Reagan, in fact, has bigger fish to fry. Before his second term expires in 1974, he plans to "hit the mashed potato circuit" and make speeches around the country supporting his plan. "There's missionary work to be done out there," he explains. Beyond that, he still wants to be President. He doubtless believes he will be running on the kind of platform that others cannot match: who likes taxes?
Of course, that was the entire point of the anti-tax rhetoric. No one likes to pay taxes, but most people get (or at least got) the idea that you have to pay them in order to have a functioning government and a decent quality of life.
But like the hucksters these folks are, they pulled out their Laffer Curves and racism and resentment to argue to people that they could have social services and lower taxes, since a decrease in the tax rate will increase the amount of revenue the government takes in, and, if that doesn't work, then it's immigrants and minorities who are to blame for the fact that the government can't handle even the most basic services. And it worked - there were plenty of people who were willing to ignore all reason and start to vote exclusively to decrease their taxes marginally, and rich people's taxes enormously, all in hopes that they would have more money when, one day, they too would become rich.

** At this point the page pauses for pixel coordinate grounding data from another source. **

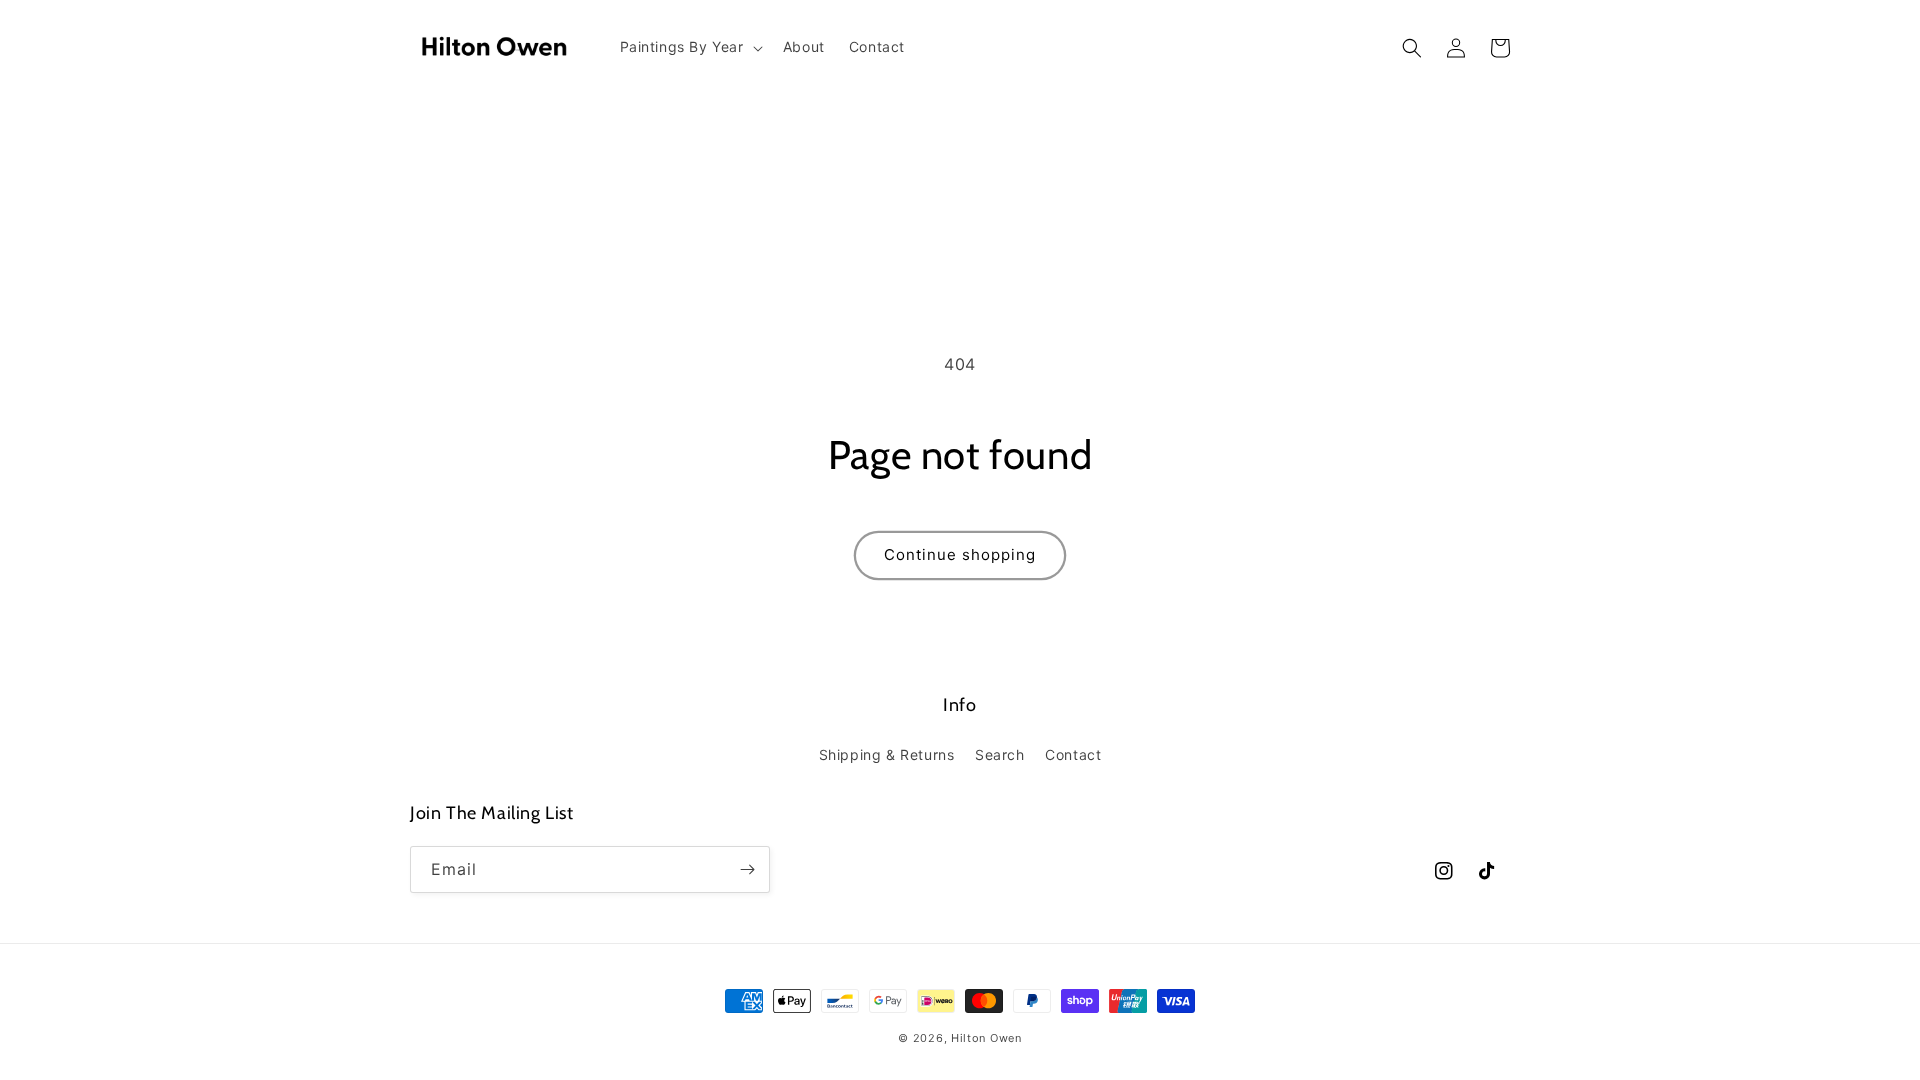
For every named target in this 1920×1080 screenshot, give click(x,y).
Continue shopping (960, 554)
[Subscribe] (747, 869)
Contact (1073, 754)
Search (1000, 754)
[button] (689, 47)
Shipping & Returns (887, 754)
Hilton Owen (986, 1038)
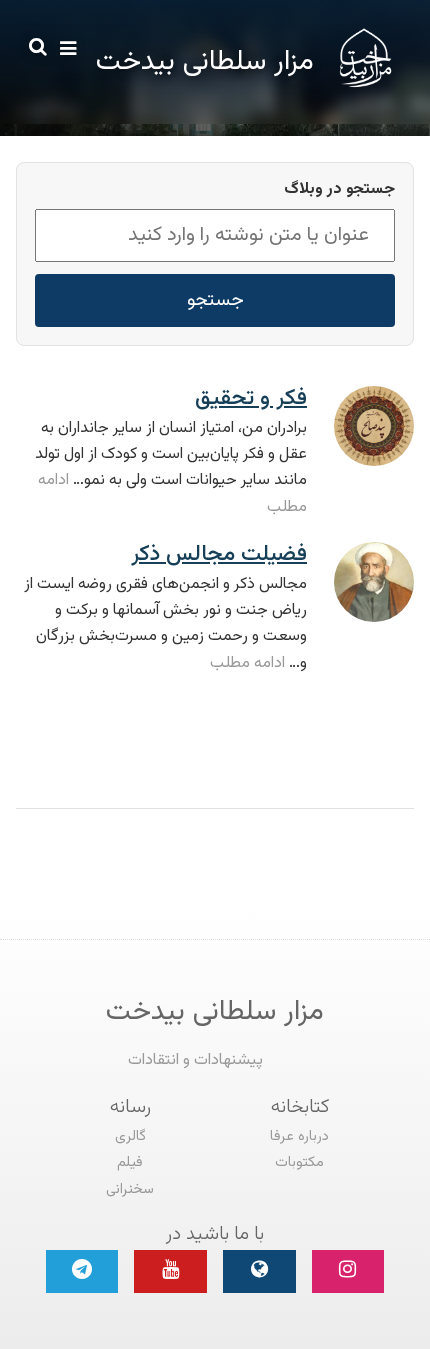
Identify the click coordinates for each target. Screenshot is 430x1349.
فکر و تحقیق (251, 398)
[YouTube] (170, 1271)
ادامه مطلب (247, 663)
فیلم (130, 1162)
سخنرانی (130, 1189)
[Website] (259, 1271)
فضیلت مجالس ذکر (219, 554)
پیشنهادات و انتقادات (195, 1060)
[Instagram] (348, 1271)
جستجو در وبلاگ (339, 190)
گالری (130, 1136)
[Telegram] (82, 1271)
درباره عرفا (299, 1136)
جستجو (215, 300)
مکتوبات (299, 1162)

Which is a great way to drown the government in a bathtub after it's gotten small. The cuts that they're making in California right now are really the only way they have to deal with the problem with both the institutional and discursive restraints put on their elected officials. And by cutting those programs, they're making it less and less likely that they'll be restarted when the economy picks up again.
The goal of folks like Reagan to cut taxes, which would force cuts in social spending so that people would come to expect less and less out of their government, thus making it easier to lower taxes again. And then they'd repeat the process. The fact that enough people in that state bought into the myths that surround anti-tax discourse is really a testament to the "mission work" Reagan was doing at the time. Some of his specific policy proposals were eventually adopted by a ballot initiative in 1978, and they're the same ones that are tying up the California government's hands right now.
It all makes me stop and look in wonder as we see just how connected all these conservative impulses are - the anti-tax stuff, the anti-gay stuff, the blame-the-victim stuff, the anti-health-care stuff. Having to pay for low-income people's HIV meds seems like such a no brainer for a state government, especially one in a state that's definitely wealthy enough to handle that burden, but it's not quite that simple if you're afflicted with a bad case of "just don't give a fuck."
I don't think that we're over movement conservatism, not by a long shot. And we're going to see more of its nasty side effects over the next few decades as its chickens come home to roost. Reagan's dead and yet he's still managing to kill people with HIV.
What would be really nice is if we had another political party willing to argue against fiscal conservatism on its merits.